One should read this to learn how novels are written. But, why Julian? Is its because .. he meets a previous desire and approval of some of Gore's ideas about religions as an esthetic? No one knows, as, writers are wizards, crypts ideas, in the molds of narrative, and so, through the symbols, prints left behind, some on purpose, and some not –and some intending misleading for the followers under the timeless secret concept of the novelists:
"Dear! This is a novel not a book of History!"
.. they enjoy the game a lot, getting much pleasure –and experience too!- from the other's interpretations, and so, if they are masters in the craft , in the art of illusion, they always .. succeed. The writer mentioned a bibliography on which he depended, to create his world, or The History According to Gore Vidal. Here, he uses so many styles to advance his meal, his vision: three narrators so as to show the case, by the opinion, and the opposite opinion, while, that space, between the real and the imagined disappears.

He criticizes the Christianity, in Lipanius reflections:

“From the beginning, the Christians tried to allay man's fear of death. Yet they have still not found a way to release that element in each of us which demands communion with the One. Our mysteries accomplish this, which is why they are the envy of the Christians and the enduring object of their spite. Now I am perfectly willing to grant that the Christian way is one way to knowing. But it is not the only way, as they declare. If it were, why would they be so eager to borrow from us? What most disturbs me is their curious hopelessness about this life, and the undue emphasis they put on the next. Of course eternity is larger than the brief span of a man's life, but to live entirely within the idea of eternity is limiting to the spirit and makes man wretched in his day-to-day existence, since his eye must always be fixed not on this lovely world but on that dark door through which he must one day pass. The Christians are almost as death-minded as the original Egyptians, and I have yet to meet one, even my old pupil and beloved friend Basil, who has ever got from his faith that sense of joy and release, of oneness with creation and delight in what has been created, that a man receives when he has gone through those days and nights at Eleusis. It is the meagreness of Christian feeling that disconcerts me, their rejection of this world in fayour of a next which is—to be tactful—not entirely certain. Finally, one must oppose them because of their intellectual arrogance, which seems to me often like madness.”

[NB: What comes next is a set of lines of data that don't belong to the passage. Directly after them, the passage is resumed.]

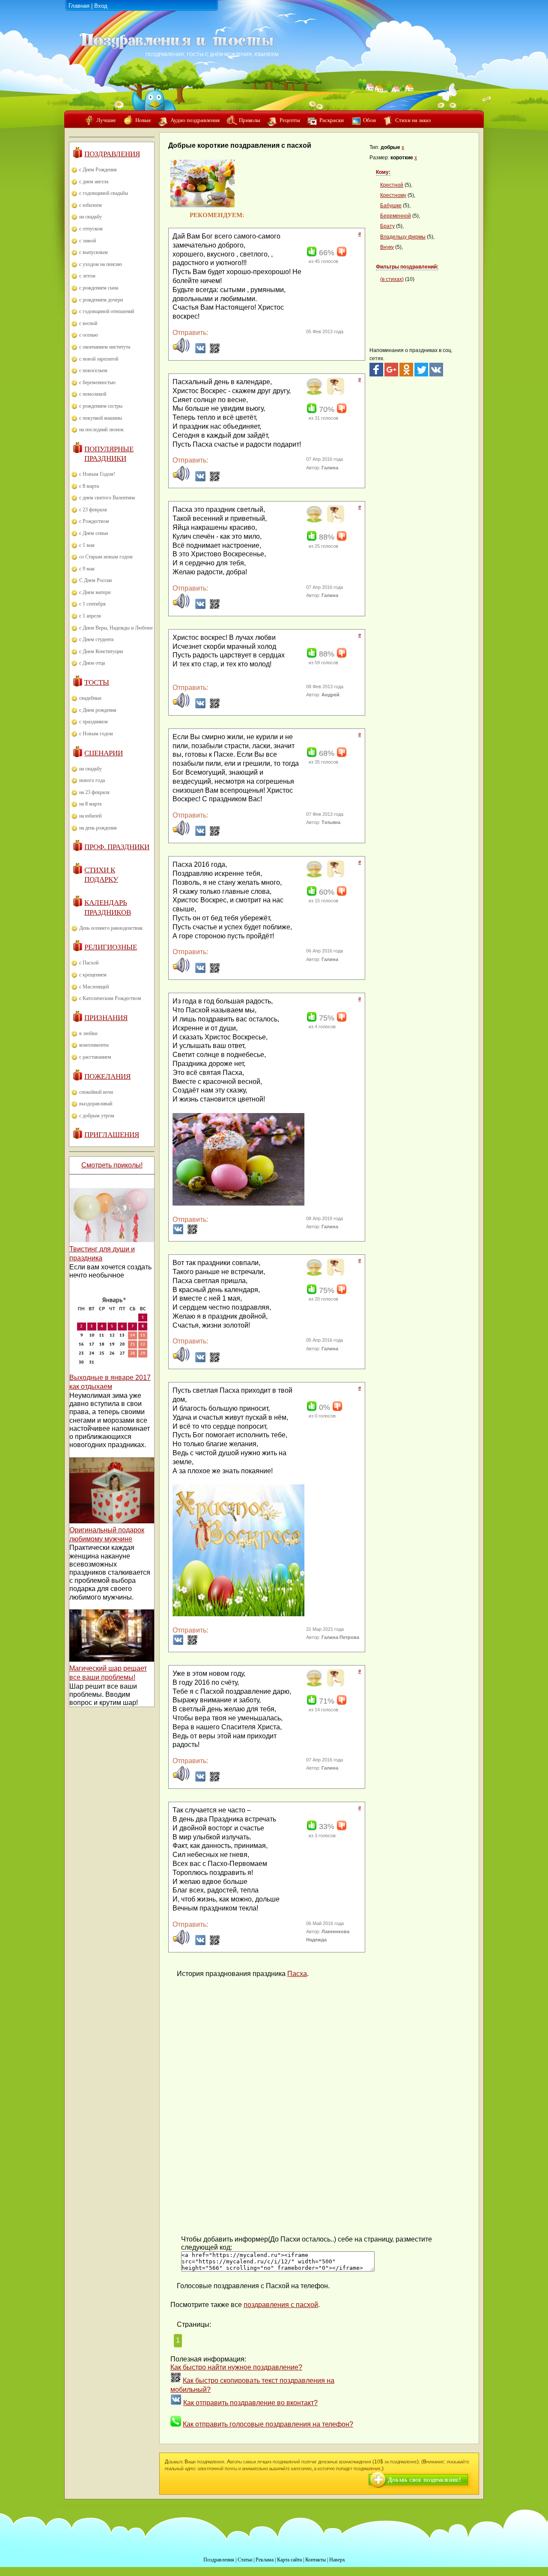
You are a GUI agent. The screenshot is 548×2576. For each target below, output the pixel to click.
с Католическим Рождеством (110, 998)
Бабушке (391, 206)
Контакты (315, 2560)
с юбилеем (90, 205)
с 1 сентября (92, 604)
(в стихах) (392, 279)
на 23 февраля (94, 792)
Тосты (96, 682)
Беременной (395, 216)
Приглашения (111, 1135)
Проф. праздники (116, 847)
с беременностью (97, 382)
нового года (92, 780)
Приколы (249, 120)
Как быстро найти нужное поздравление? (236, 2367)
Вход (100, 6)
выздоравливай (95, 1104)
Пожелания (107, 1076)
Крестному (393, 195)
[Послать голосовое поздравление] (181, 351)
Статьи (245, 2560)
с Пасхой (88, 963)
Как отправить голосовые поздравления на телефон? (268, 2424)
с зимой (87, 241)
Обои (369, 120)
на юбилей (90, 816)
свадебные (90, 698)
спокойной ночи (96, 1092)
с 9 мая (87, 569)
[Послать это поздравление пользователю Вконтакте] (200, 351)
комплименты (94, 1045)
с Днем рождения (97, 710)
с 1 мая (87, 545)
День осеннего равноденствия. (111, 928)
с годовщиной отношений (106, 311)
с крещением (93, 975)
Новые (143, 120)
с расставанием (95, 1057)
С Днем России (95, 580)
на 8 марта (90, 804)
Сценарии (103, 753)
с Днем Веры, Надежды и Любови (115, 628)
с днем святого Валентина (107, 498)
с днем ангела (93, 182)
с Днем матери (94, 592)
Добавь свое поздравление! (424, 2480)
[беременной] (334, 393)
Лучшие (106, 120)
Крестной (391, 185)
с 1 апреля (90, 616)
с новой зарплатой (98, 359)
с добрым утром (96, 1116)
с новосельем (93, 370)
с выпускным (93, 252)
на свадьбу (90, 217)
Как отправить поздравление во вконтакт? (250, 2402)
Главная (78, 6)
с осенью (88, 335)
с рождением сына (98, 288)
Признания (106, 1018)
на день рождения (98, 828)
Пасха (297, 1973)
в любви (88, 1033)
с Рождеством (94, 521)
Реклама (265, 2560)
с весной (88, 323)
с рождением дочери (101, 300)
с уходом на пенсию (100, 264)
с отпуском (91, 229)
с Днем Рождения (98, 170)
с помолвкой (92, 394)
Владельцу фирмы (403, 237)
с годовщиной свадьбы (103, 193)
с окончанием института (104, 347)
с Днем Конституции (101, 651)
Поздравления (112, 154)
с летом (87, 276)
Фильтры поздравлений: (407, 267)
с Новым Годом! (97, 474)
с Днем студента (96, 639)
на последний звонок (101, 430)
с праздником (93, 722)
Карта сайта (289, 2560)
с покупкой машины (100, 418)
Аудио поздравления (195, 120)
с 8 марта (89, 486)
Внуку (387, 247)
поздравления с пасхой (281, 2304)
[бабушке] (314, 393)
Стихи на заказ (413, 120)
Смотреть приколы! (112, 1165)
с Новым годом (96, 734)
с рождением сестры (100, 406)
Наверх (337, 2560)
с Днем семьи (93, 533)
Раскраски (331, 120)
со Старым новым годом (106, 557)
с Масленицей (94, 987)
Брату (387, 226)
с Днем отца (92, 663)
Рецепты (290, 120)
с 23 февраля (93, 510)
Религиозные (110, 947)
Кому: (383, 172)
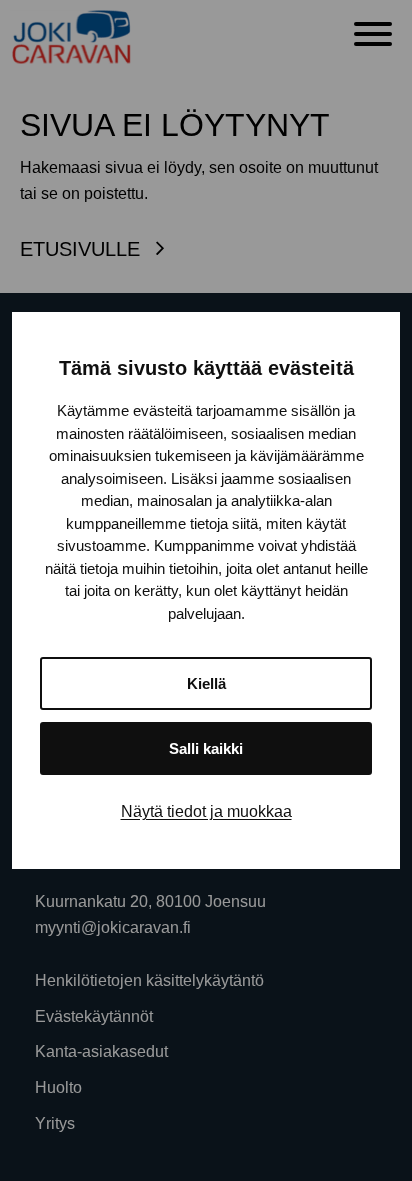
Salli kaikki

Then, in Julian's fast replies on the bishops "using their weapons in arguing" after Christians were accused of burning the temple of Apollo:

“Fortunately, no lives were lost. The Christians suffered nothing more serious than the shutting down of the cathedral. Later a number of bishops came to Julian to complain that he was causing them great hardship, to which he replied with some humour, "But it is your duty to bear these 'persecutions' patiently. You must turn the other cheek, for that is the command of your God.”


About History:

“Traditionally the reporting of speeches in historical texts is not meant to be literal. But my version of Valentinian's comments was accurate because I kept a few notes at the time, which I am using now in making this commentary. Yet here is Julian less than a week later already altering the text. History is idle gossip about a happening whose truth is lost the instant it has taken place. I offer you this banality for what it is: the truth!”


Here, it's a whole world, wars, heroes and anti-heroes, schemes, the role of oracles and superstitions, Mentors and Godfathers, from the prisms of writings, recorded events, confessions, while the artist plays god, weaving his universe, according to his majesty.

This is a masterpiece. One "must" revise himself many times after reading this, if he wants to publish a novel.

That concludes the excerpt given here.